▶ _Provided information_

----

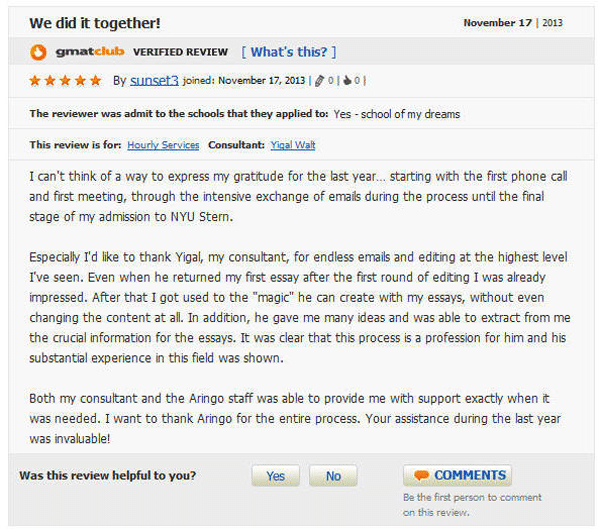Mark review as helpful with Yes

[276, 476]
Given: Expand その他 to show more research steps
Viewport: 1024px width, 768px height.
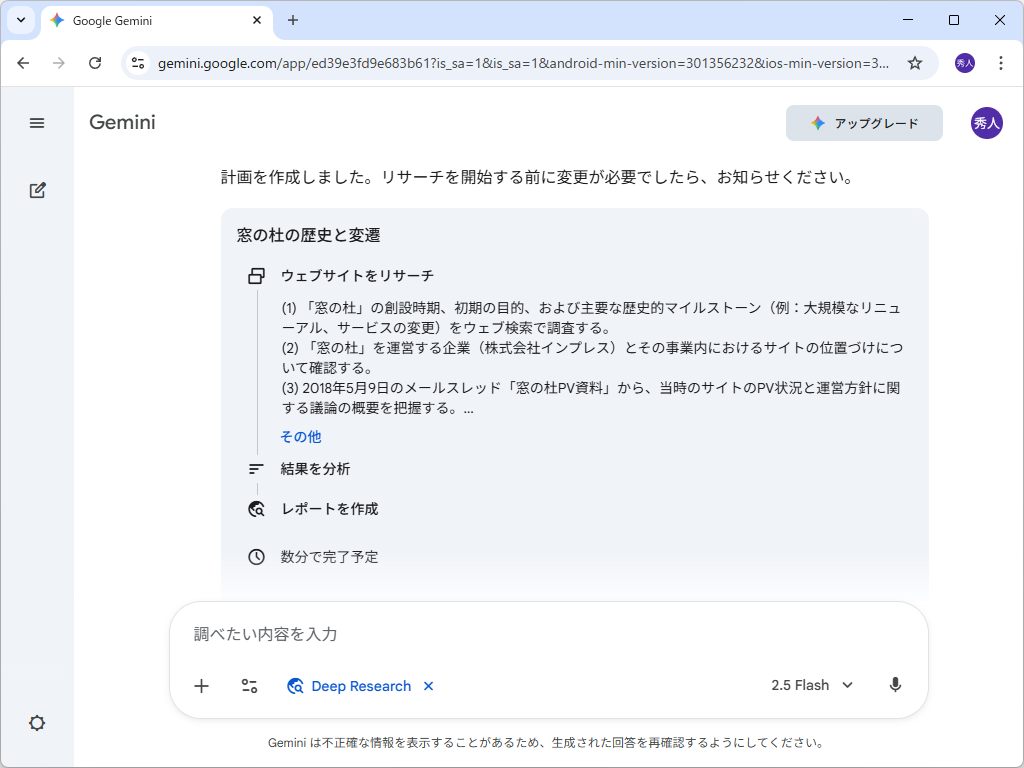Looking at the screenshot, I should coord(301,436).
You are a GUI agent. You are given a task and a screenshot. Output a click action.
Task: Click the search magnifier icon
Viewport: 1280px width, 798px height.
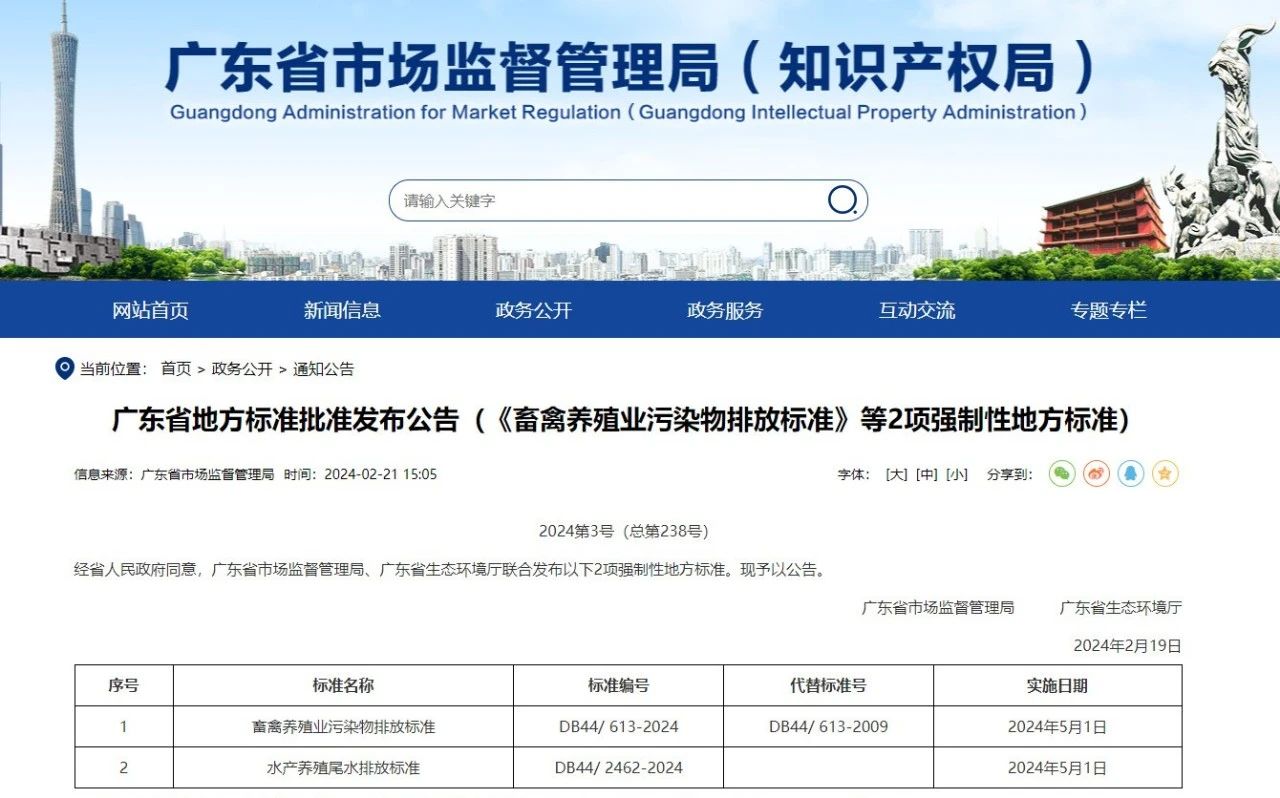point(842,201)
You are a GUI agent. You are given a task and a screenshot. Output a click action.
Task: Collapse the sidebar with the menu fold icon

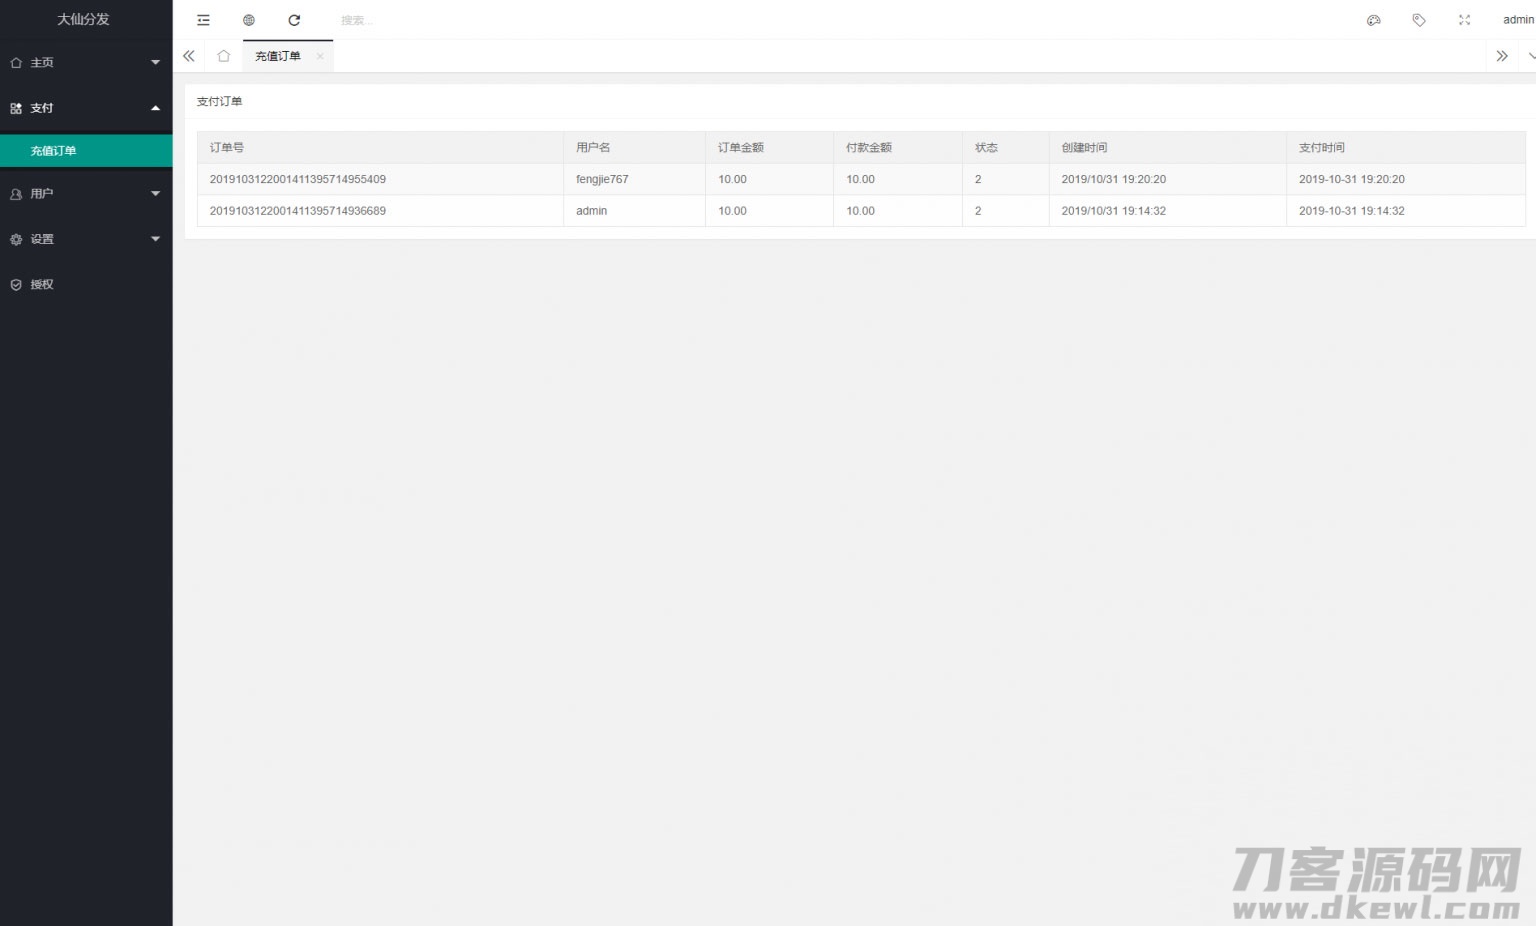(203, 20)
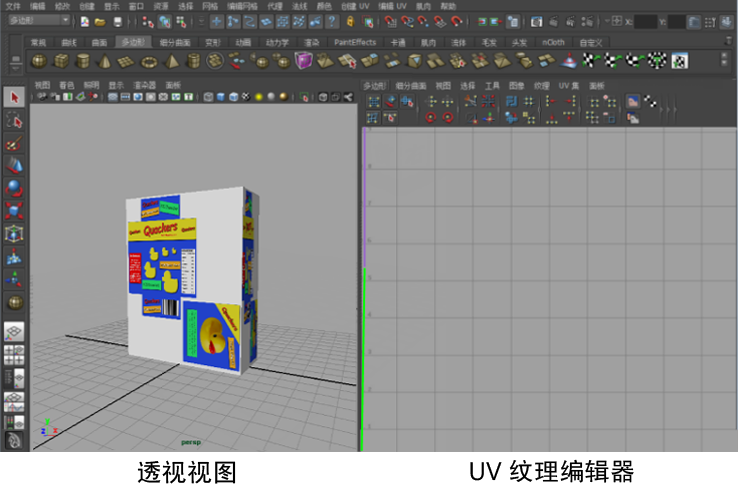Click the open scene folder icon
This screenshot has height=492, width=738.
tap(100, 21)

----

▶ _What you have to do_
Pictures are to be omitted. Print exactly the lines from the line containing "Given: Expand その他 to show more research steps" through the final line of the material above, both included.

▶ _Answer box_
Given: Expand その他 to show more research steps
Viewport: 1024px width, 768px height.
Looking at the screenshot, I should coord(301,436).
You are a GUI agent. You are given a task and a screenshot. Output a click action.
Task: Click the search magnifier icon
Viewport: 1280px width, 798px height.
point(842,201)
You are a GUI agent. You are given a task and a screenshot. Output a click action.
Task: Collapse the sidebar with the menu fold icon

(203, 20)
Click the open scene folder icon
This screenshot has height=492, width=738.
tap(100, 21)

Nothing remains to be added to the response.